What is the gfortran flag equivalent for intel ifort's
I've found this:
-fmax-stack-var-size=n This option specifies the size in bytes of the largest array that will be put on the stack; if the size is exceeded static memory is used (except in procedures marked as RECURSIVE). Use the option -frecursive to allow for recursive procedures which do not have a RECURSIVE attribute or for parallel programs. Use -fno-automatic to never use the stack. This option currently only affects local arrays declared with constant bounds, and may not apply to all character variables. Future versions of GNU Fortran may improve this behavior.

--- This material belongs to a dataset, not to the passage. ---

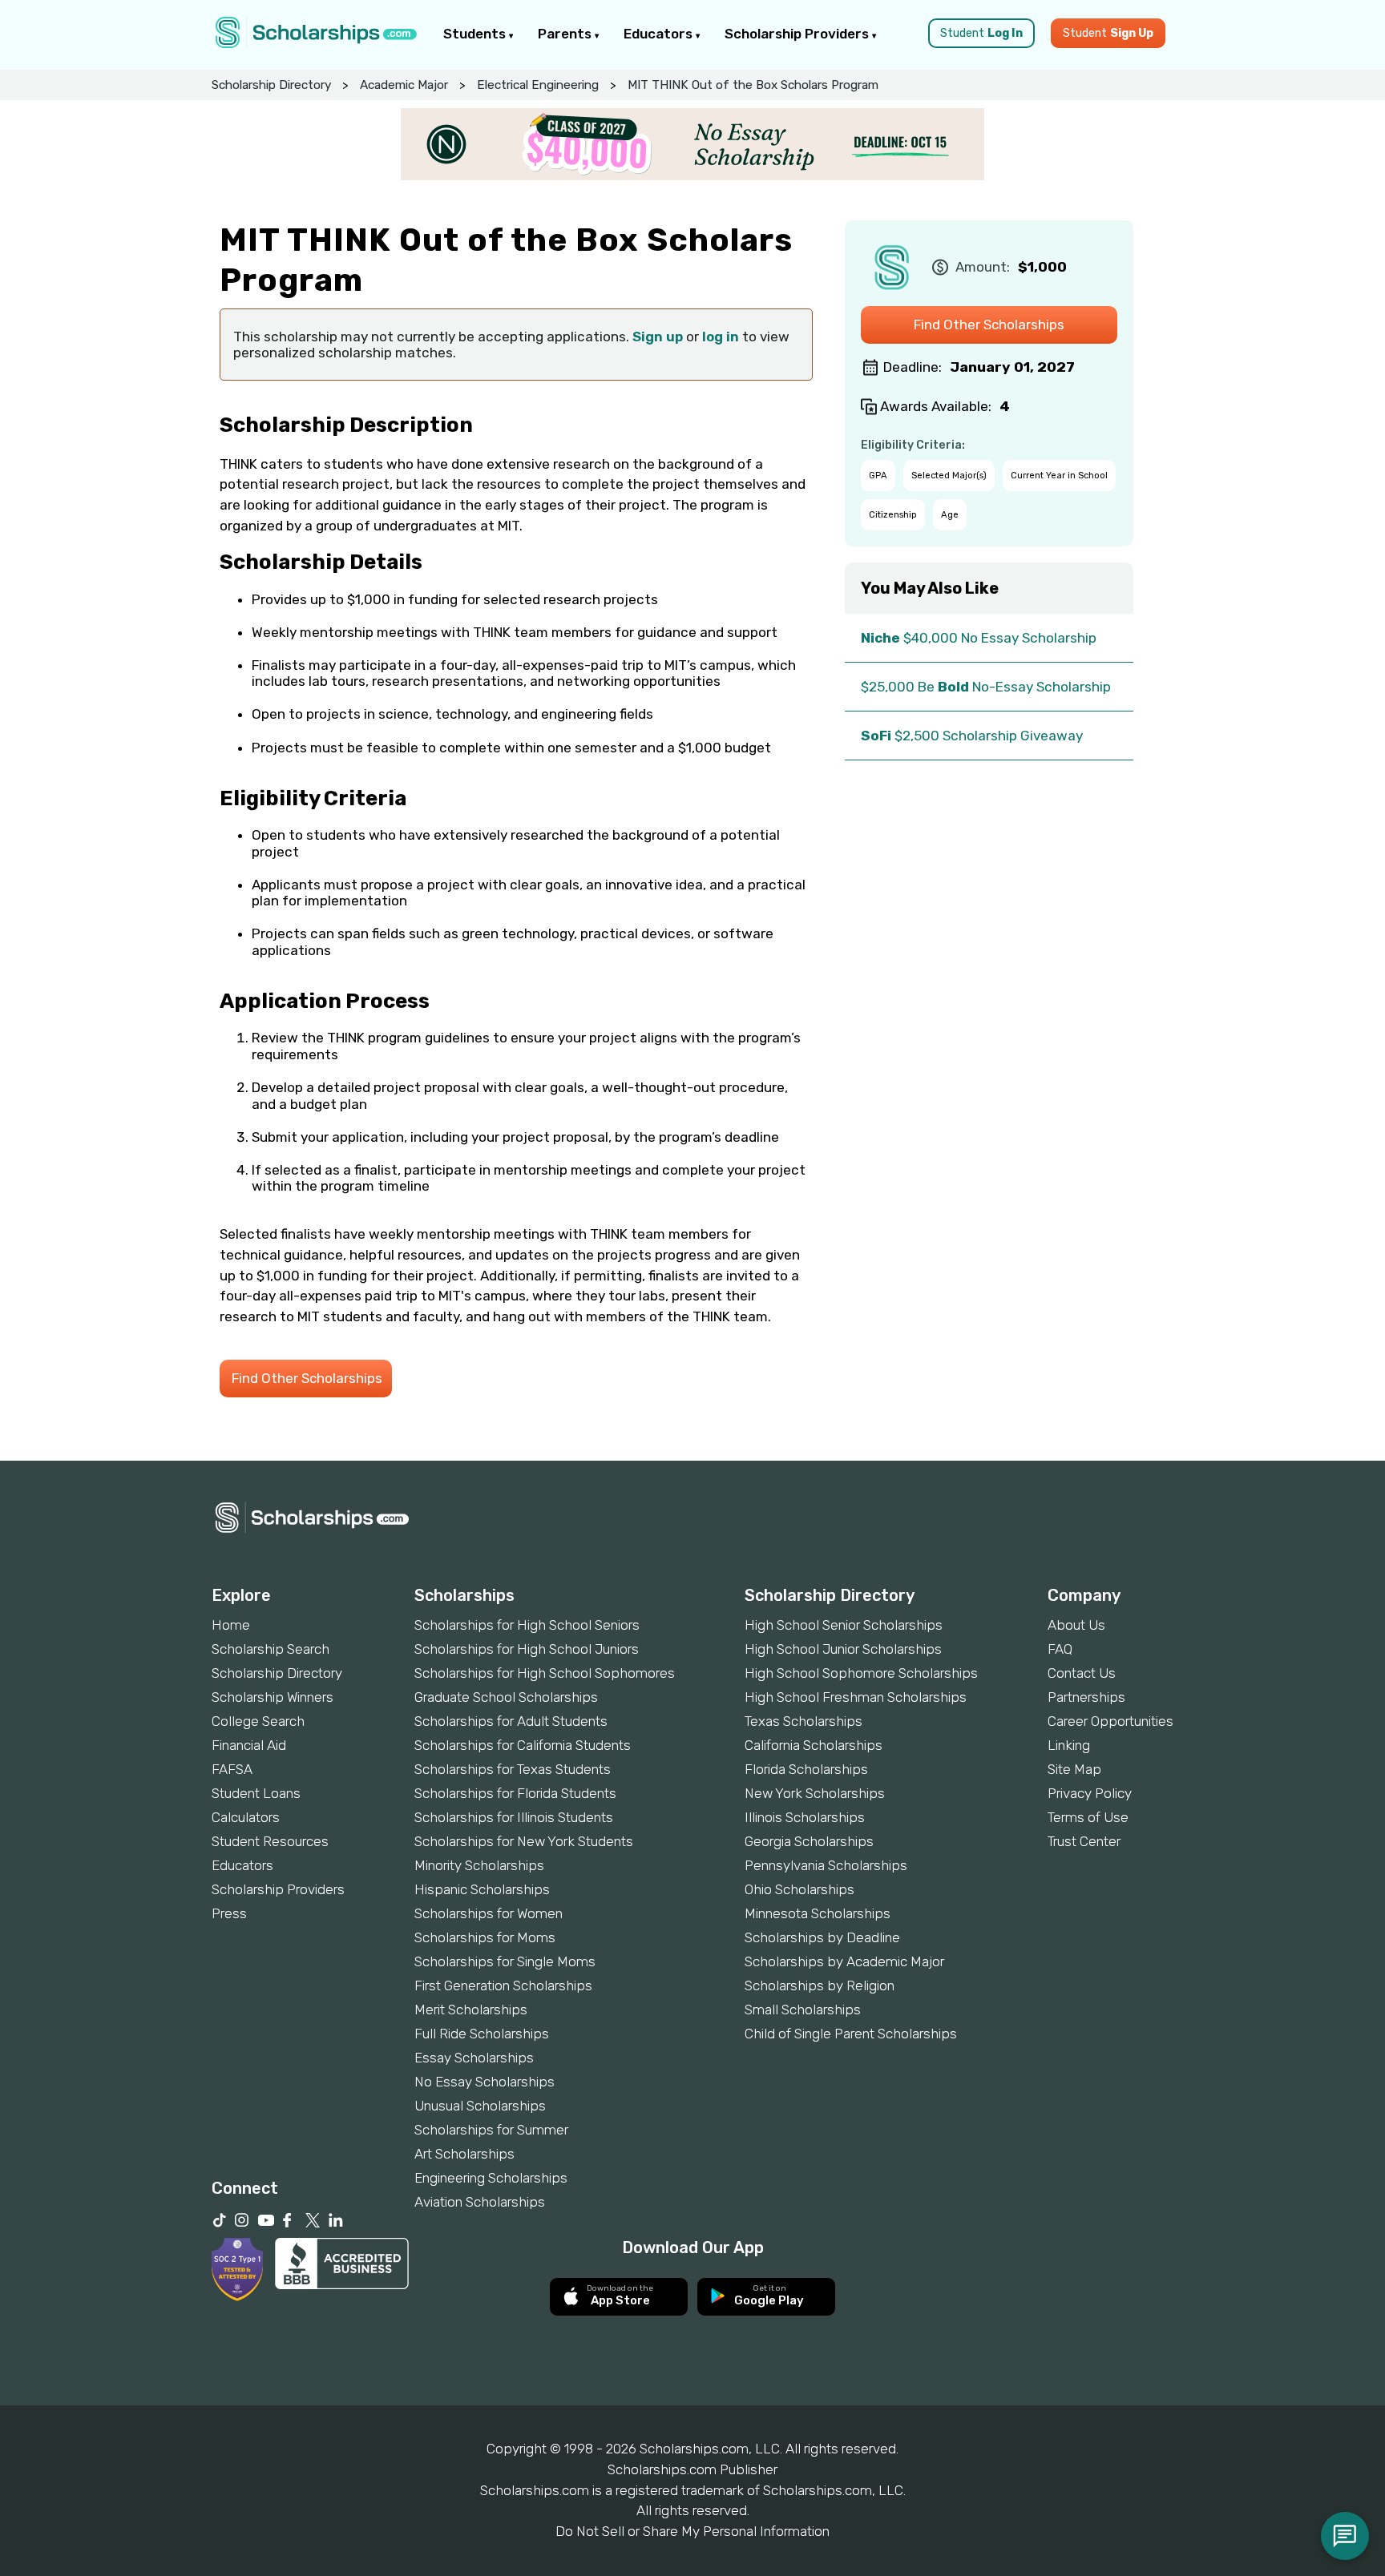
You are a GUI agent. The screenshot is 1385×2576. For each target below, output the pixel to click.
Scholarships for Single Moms (505, 1961)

The default value for n is 32768.
from gfortran's website. I think it'll do the trick.
This is an old question, but the accepted answer is not fully correct and I would like to add context for future users like me who come across the post looking for answers.
I believe both intel's
ifort and gcc's
gfortran have some byte limit where arrays above said limit are not allocated on the stack, but instead are in static memory.
-heap-arrays [size], will put any array bigger than
[size] kilobytes on the heap, instead of in static memory or on the stack depending on the size.

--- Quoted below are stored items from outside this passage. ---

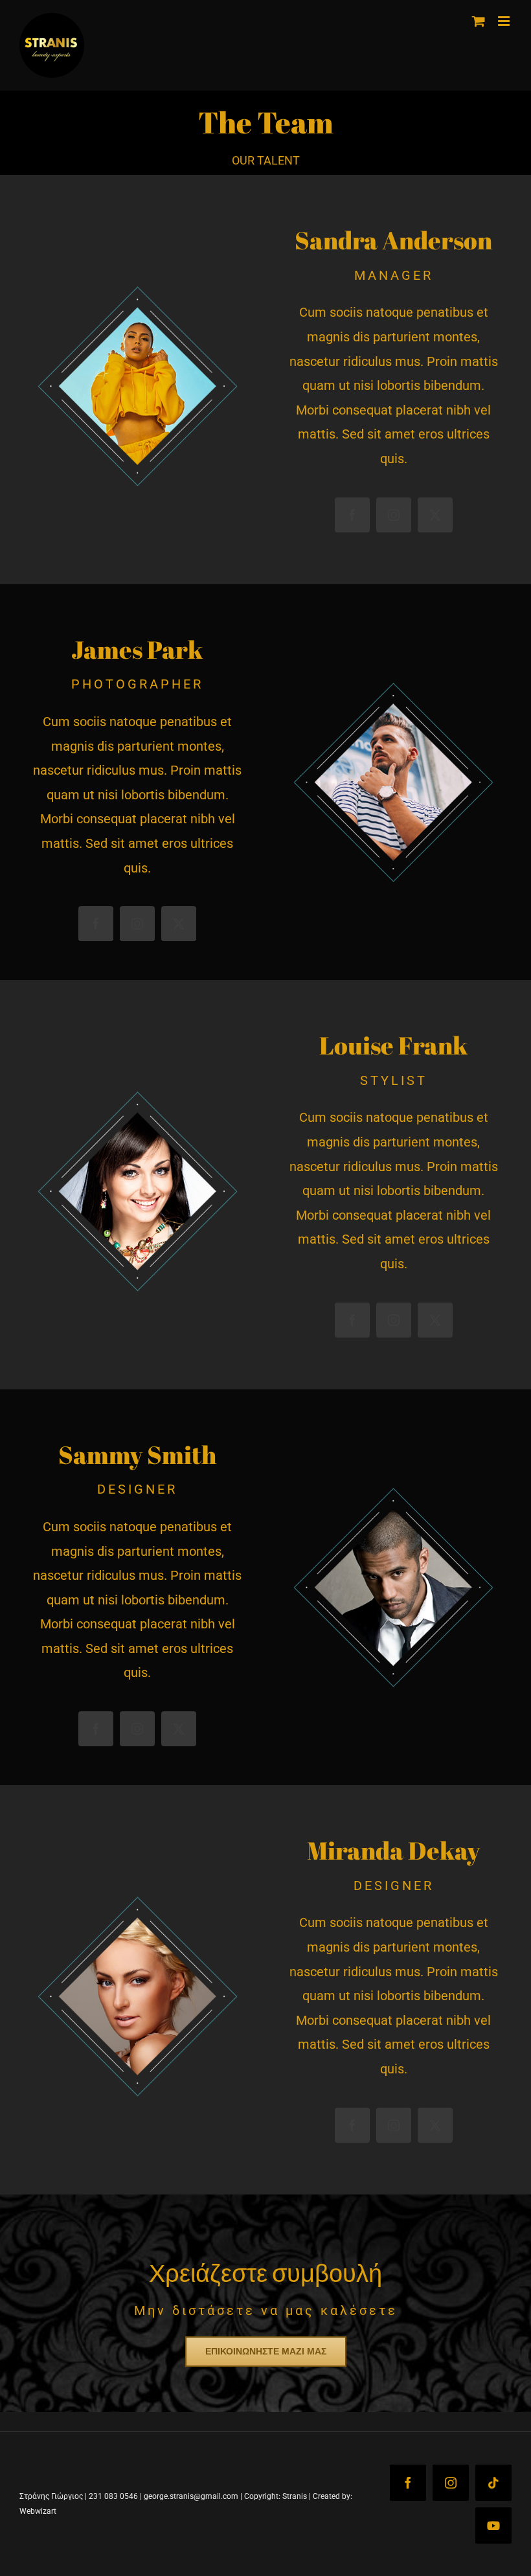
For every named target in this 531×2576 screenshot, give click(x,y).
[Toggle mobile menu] (505, 21)
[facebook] (352, 514)
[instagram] (393, 514)
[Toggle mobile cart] (478, 21)
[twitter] (435, 514)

Gcc does not have this option and instead only has
-fmax-stack-var-size=n, where any variable above
n bytes is not placed on the stack. The documentation (https://gcc.gnu.org/onlinedocs/gfortran/Code-Gen-Options.html) says:
if the size is exceeded static memory is used (except in procedures marked as RECURSIVE).
The key difference here is that these large variables are NOT guaranteed to be placed on the heap.
Therefore the two options from intel and gcc are not identical, and more care needs to be taken to ensure large arrays in
gfortran are not shared in static memory.